Specific screening for breast (mammography), lung (low dose CT scan among appropriate risk patients, detailed above) and colorectal cancers (colonoscopy) are known to be effective because randomized controlled trials have shown that the mortality rates of those screened are lower than a comparable group of unscreened individuals.



A second epidemiologic Achilles heel of Prenuvo comes from  length time bias. Screening works best when a medical condition develops slowly (this is part of the reason that colonoscopy is such a good screening tool and can be done once every 10 years for an average risk patient with no polyps).  Screening tests like Prenuvo are more likely to find slow-growing tumors because they are present for a longer period of time before they cause symptoms.  This is illustrated in the figure below:

Because screening tends to find tumors with an inherently better prognosis, mortality rates may appear to be better but this has nothing to do with the screening process itself. It simply reflects what the Prenuvo is good at detecting.



One of the critiques I have specifically left out (until now) are concerns about false positive results arising from the Prenuvo screening. This actually may be one aspect where Prenuvo performs fairly well as it is an expected cost of any screening test.  In short, a false-positive screening test results in an abnormal result in a person without disease. These can then lead to the inconvenience, expense and potential risks associated with obtaining follow-up procedures. About 10% of mammograms lead to a false positive result, and in a study of ovarian cancer screening (CA-125 lab testing and ultrasound) returned an 8.4% false positive rate and one third of those cases underwent surgery. In that study, five times more women without ovarian cancer underwent surgery than did women with ovarian cancer.
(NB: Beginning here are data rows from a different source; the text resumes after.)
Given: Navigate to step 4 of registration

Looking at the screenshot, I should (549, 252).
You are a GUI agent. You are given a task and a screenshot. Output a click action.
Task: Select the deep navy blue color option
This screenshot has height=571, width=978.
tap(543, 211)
My assumption would be that the Prenuvo screening would have a similar false positive rate of between 8-10%. But where clinicians get into trouble with higher false positive rates is when multiple tests are run (the so-called ‘covering all the bases’ phenomenon) occur at once wherein among several dozen tests, it is not unusual to have one or more return as ‘abnormal.’ So having the Prenuvo testing by itself could be a reasonable approach to reduce a cumulative false positive rate.  It is important to note, however, that practice variation can contribute to the false-positive rate.  This is a phenomenon we see with mammography wherein similar large screening programs in the US returned false positive rates nearly twice as high as in the UK – but with similar cancer detection rates. I would not imagine that the true false positive rate of Prenuvo screening will ever be known or publicized but an 8-10% rate remains a fair assumption.
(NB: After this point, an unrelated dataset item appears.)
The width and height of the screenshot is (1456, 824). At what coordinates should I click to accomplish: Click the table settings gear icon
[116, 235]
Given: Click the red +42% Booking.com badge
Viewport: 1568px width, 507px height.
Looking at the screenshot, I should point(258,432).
I suppose that the real question is for $2499, is it worth it? I’m not really sure how to answer that, because there are no guidelines on how often the Prenuvo should be performed. Is it annual?  Every five years?  Every ten? But to provide some framework, we know that colonoscopies ($1500, done every 5 to 10 years), mammograms ($200 performed annually), and Low Dose CTs of the Lungs among smokers ($500, done annually) do reduce mortality rate. Prenuvo has placed itself strategically with newer detection technologies such a Galleri which is a blood-based test seeking to detect early stage cancers ($1000, recommended annually). A vigorous evaluation of its efficacy would be reasonable, but as a cash-pay service there is little likelihood that Prenuvo will invest in research when they can put those dollars into marketing and endorsements.